The seizure meds started actually giving me seizures, they took me off of it and they stopped. Years later, we read how factor V leiden can cause mini strokes that appear to be seizures. I finally got my license back and we ordered copies of my medical records and found out that I never was officially diagnosed with a seizure disorder so they concluded I could drive again. It was after the 2001 incidents that they finally ran the test and I was diagnosed with factor V leiden. Now with endometriosis, everything we read about it does not go well with factor V leaden problems. They want to do surgery that we cannot afford and the risks of me getting blood clots and clotting from surgery are high.

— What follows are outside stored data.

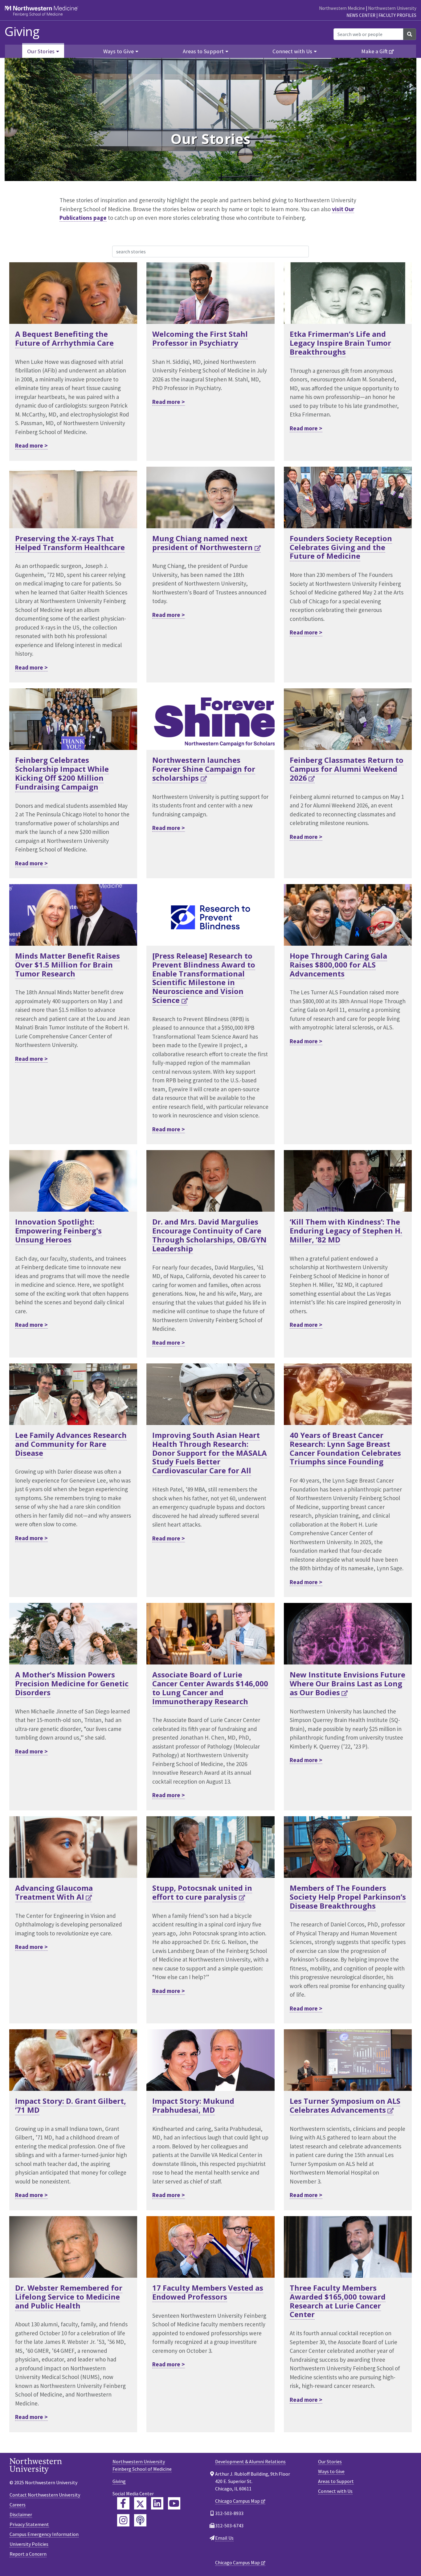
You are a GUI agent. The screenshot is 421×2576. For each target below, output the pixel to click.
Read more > (31, 445)
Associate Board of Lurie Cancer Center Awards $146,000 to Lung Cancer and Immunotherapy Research (210, 1687)
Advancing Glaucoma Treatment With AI (54, 1892)
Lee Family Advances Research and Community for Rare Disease (71, 1444)
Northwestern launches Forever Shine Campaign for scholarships (203, 769)
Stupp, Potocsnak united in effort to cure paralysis (202, 1892)
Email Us (224, 2538)
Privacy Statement (29, 2524)
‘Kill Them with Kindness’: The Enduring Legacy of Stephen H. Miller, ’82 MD (346, 1231)
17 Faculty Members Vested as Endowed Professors (207, 2292)
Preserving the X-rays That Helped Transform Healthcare (70, 542)
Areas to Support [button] (203, 51)
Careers (18, 2505)
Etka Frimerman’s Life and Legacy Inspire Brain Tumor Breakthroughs (340, 343)
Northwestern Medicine (342, 8)
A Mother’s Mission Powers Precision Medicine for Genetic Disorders (72, 1683)
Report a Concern (28, 2554)
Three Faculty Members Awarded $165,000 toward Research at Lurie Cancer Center (338, 2301)
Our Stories (330, 2461)
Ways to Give (331, 2471)
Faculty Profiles (397, 15)
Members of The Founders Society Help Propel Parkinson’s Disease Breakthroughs (348, 1897)
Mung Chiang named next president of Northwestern (202, 542)
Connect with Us (335, 2491)
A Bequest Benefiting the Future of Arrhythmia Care (64, 338)
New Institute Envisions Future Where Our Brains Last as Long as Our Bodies (347, 1683)
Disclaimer (21, 2514)
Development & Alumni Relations (250, 2461)
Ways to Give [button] (118, 51)
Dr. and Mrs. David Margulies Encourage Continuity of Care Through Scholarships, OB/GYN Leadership (209, 1235)
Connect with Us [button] (292, 51)
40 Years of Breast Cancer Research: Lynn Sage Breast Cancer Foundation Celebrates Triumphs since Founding (345, 1448)
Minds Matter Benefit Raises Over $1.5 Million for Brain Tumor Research (67, 965)
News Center (360, 15)
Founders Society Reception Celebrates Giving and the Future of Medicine (341, 547)
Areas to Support (336, 2481)
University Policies (29, 2544)
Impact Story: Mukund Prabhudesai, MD (193, 2105)
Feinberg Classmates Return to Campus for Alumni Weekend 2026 (346, 769)
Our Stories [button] (41, 51)
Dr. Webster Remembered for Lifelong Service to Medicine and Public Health (68, 2297)
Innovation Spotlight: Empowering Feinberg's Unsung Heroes (58, 1231)
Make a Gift (374, 51)
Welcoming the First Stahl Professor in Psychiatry (200, 338)
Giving (22, 31)
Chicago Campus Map (237, 2501)
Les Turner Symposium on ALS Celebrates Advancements (345, 2105)
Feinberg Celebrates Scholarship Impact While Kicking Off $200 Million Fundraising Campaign (62, 773)
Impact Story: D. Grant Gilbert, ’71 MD (70, 2105)
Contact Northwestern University (45, 2495)
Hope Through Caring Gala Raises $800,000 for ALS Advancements (338, 965)
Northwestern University (392, 8)
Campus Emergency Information (44, 2534)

I simply just do not know what to do and this lifestyle is destroying me and my life with my partner. We can’t even sleep because of the pain I am in nightly, and he worries so much that it is affecting his work. He is about to sign a contract for a project and he would be legally obligated to produce what is required.
We have decided that we need to go see if I can get medi-cal so I can maybe get some treatment before this job starts so there is less chance of having something happen that will affect his ability to work at his best. We need the money but are worried that something will mess up the project because of the worsening of my conditions. Times are very stressful, and he is falling apart.
We need help. Are there things we can bring into the social services office when we see a worker that will help us qualify for the benefits?